Justice as…

As part of my Nuremberg: 2027 series on future war crimes trials (1, 2, 3, 4,5, 6, 7, 8, 9, 10, 11, 12, 13, 14, 15, 16…)… I’m wondering what sort of justice works for the sorts of crimes a functioning international order might prosecute following international torture and rendition, domestic police brutality and killings with impunity, discriminatory drug policy, effectively legalized sexual violence, global mass surveillance, due process-free drone assassinations, and tens of millions of preventable deaths due to climate breakdown and hundreds of millions of displacements (disproportionately of black and brown people).

What’s the point of these future war crimes trials? Are we trying to deter more-future misbehavior—and if so, where’s the evidence for how extant processes or punishments do that? Are we trying to privatize the costs of these crimes on the people who profited from them—e.g., punishing the individual corporate leaders responsible for covering up climate change evidence when we had ample time to act on it as a civilization(and socializing the corporations)? Or is the first priority restoring quality of life to future survivors of international law violations that institutions today are failing to prevent—and if so, where’s the evidence for what works to do that? And are these questions on the right track for a Left version of the Shock Doctrine—or what is? 

“Justice as…”

An eye for an eye makes the whole world blind.

“Justice as Retribution,” gouache on 28 x 35.6 cm paper.

“Justice as Retribution,” gouache on 36 x 48 cm paper.

A boot on the face takes care of your kind.

“Justice as Dominance,” gouache on 28 x 35.6 cm paper.

“Justice as Dominance,” gouache on 36 x 48 cm paper.


Same starting gun for people starting from difference places?

“Justice as Fairness,” gouache on 28 x 35.6 cm paper.

“Justice as Fairness,” gouache on 36 x 48 cm paper.


Or a more complex machine for making fair and equal races?

“Justice as Due Process,” gouache on 28 x 35.6 cm paper.

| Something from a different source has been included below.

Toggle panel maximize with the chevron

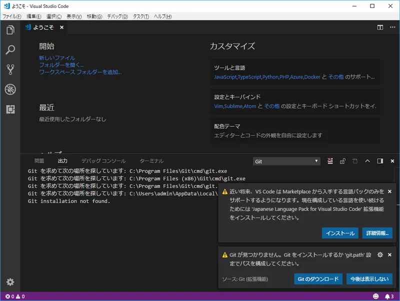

“Justice as Due Process,” gouache on 36 x 48 cm paper.


The death penalty for murder isn’t proven to deter.

“Justice as Deterrence,” gouache on 28 x 35.6 cm paper.

“Justice as Deterrence,” gouache on 36 x 48 cm paper.


And damages for violence can’t repair what you were.

“Justice as Reparation,” gouache on 28 x 35.6 cm paper.

“Justice as Reparation,” gouache on 36 x 48 cm paper.


The angel of history cannot awaken the dead and make whole what’s been smashed.

“Justice as Restoration,” gouache on 28 x 35.6 cm paper.


“Justice as Restoration,” gouache on 36 x 48 cm paper.


The blindest justice of amnesia denies what’s been slashed, has been slashed.

“Justice as Amnesia,” gouache on 28 x 35.6 cm paper.

“Justice as Amnesia,” gouache on 36 x 48 cm paper.


If you find and tell the truth, alone—what good’s a sleuth who speaks to no one?

“Justice as Investigation,” gouache on 28 x 35.6 cm paper.

“Justice as Investigation,” gouache on 36 x 48 cm paper.


Nothing left for justice but going on? Accept justice as injustice—and you’ve “won”?

“Justice as Injustice,” gouache on 28 x 35.6 cm paper.

“Justice as Injustice,” gouache on 36 x 48 cm paper.